The forum, held at Summit Academy OIC, 935 Olson Memorial Hwy., was called by Rep. Keith Ellison, whose district will be greatly affected by the proposed line. Ellison is a proponent of the proposed Southwest line, arguing that project construction and business development in north Minneapolis directly related to the line will net north Minneapolis residents one thing – jobs.
"Jobs are increasingly moving to the suburbs and our transit system is not," said Ellison.
The proposed Southwest line would run west from Minneapolis – through north Minneapolis – to St. Louis Park, Hopkins, Minnetonka and Eden Prairie. The project comes at an estimated cost of nearly $1.67 billion. If approved, planners say the line will be up and running by 2018.

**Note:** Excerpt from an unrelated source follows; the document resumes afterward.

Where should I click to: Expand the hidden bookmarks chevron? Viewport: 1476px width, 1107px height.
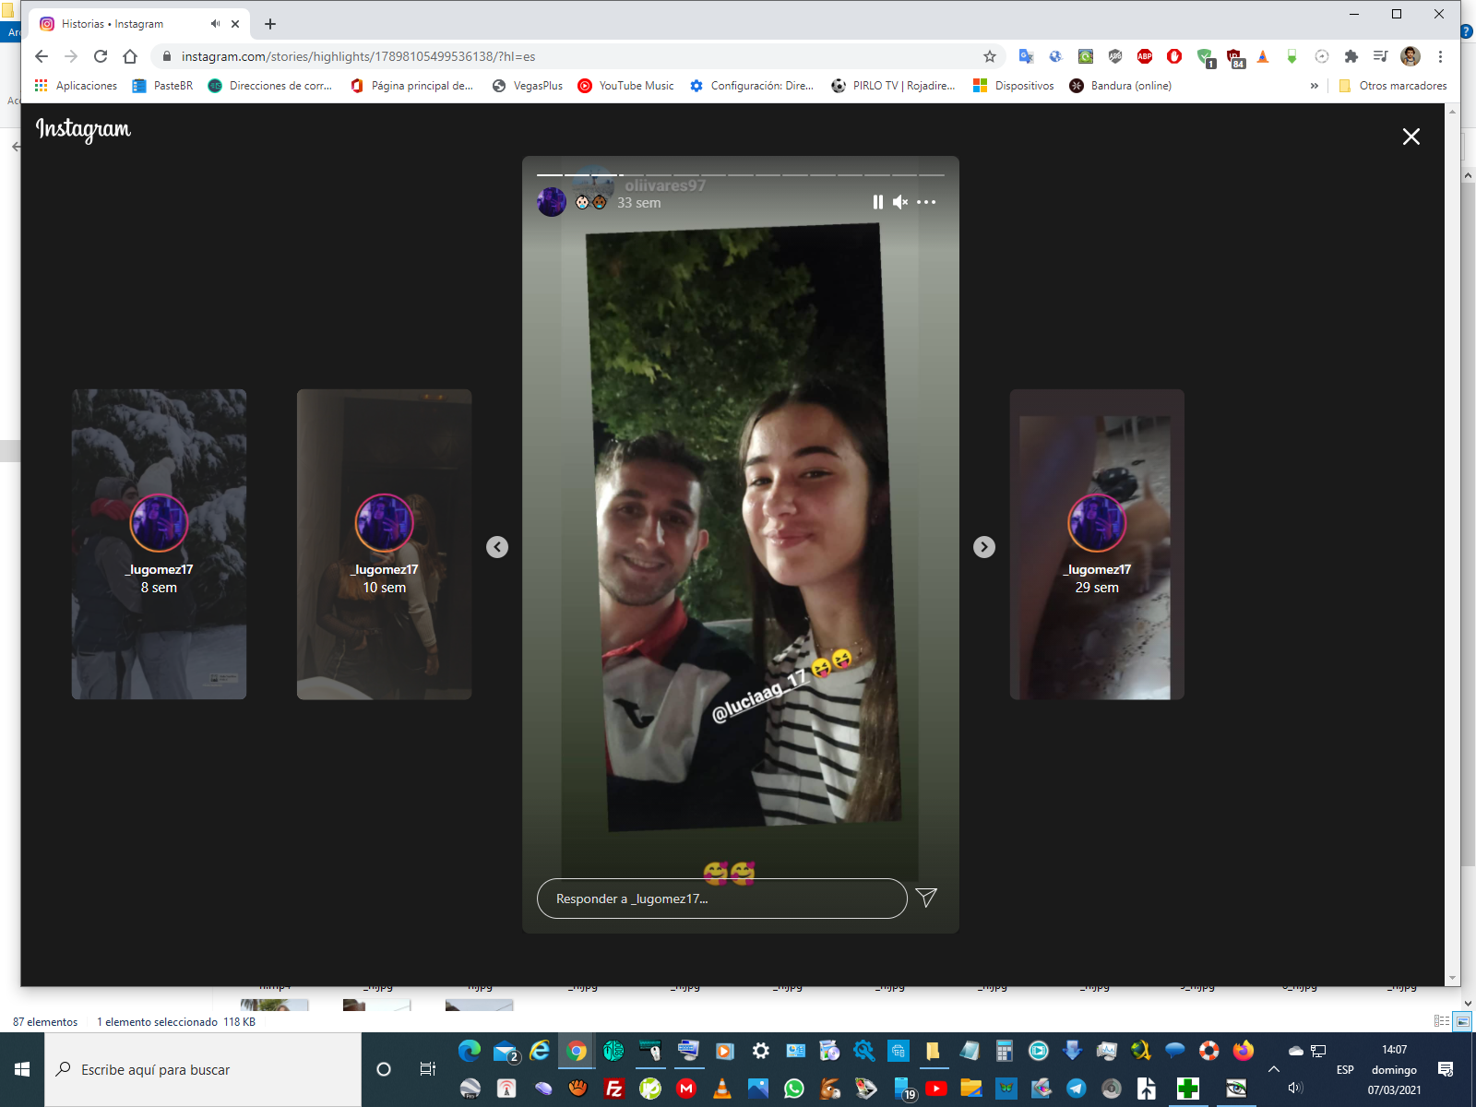1315,86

Most in the room at Summit Academy IOC seemed to favor light rail, but the recurring theme was making sure the residents of north Minneapolis – and in particular African-Americans – were not left out in the literal and figurative cold.
"Why is it that communities that give the most of their income end up getting the least," asked Michael McDowell, transit organizer for Neighborhoods Organizing for Change. "On the Northside we're the ones with the least (bus) shelters and with no heat."
It is estimated that residents of low to moderate income spend just about 42 percent of their income on transportation costs.
If the line is approved, it comes with a mandated goal of 32 percent minority involvement in construction and 6 percent female inclusion. But if opponents get their way and are able to block construction Ellison said everybody loses.
"What's 32 percent times zero," asked Ellison, rhetorically. "It's zero. So, if (the Southwest line) doesn't happen that's what we're going to get, zero jobs."
Dist. 7 Metropolitan Council Member Gary Cunningham said the time to act is now because once the project gets rolling it will be too late for African-Americans to get their slice of the pie.
"What are we going to get now that will benefit our community," asked Cunningham, who is also the husband of Minneapolis mayor Betsy Hodges. "If we wait until it's built we're going to get nothing ... again. The Southwest line is a good thing. My question is how is it going to work for people of color? The jobs in Eden Prairie we're not getting hired for now, so what's going to change? What guarantees are we going to get?"
Metropolitan Council is the agency in charge of transit for the region and responsible for the pending project. An April 9 vote on the line is set for 4 p.m. at Metropolitan Council, 390 N. Robert St., St. Paul. The vote is open to the public and citizens are able to voice support or opposition prior to the vote.
To fund the proposed $1.67 billion project, 50 percent of the money would come from the federal government, 30 percent from county taxes, 10 percent from the Hennepin County Rail Authority and 10 percent from the state.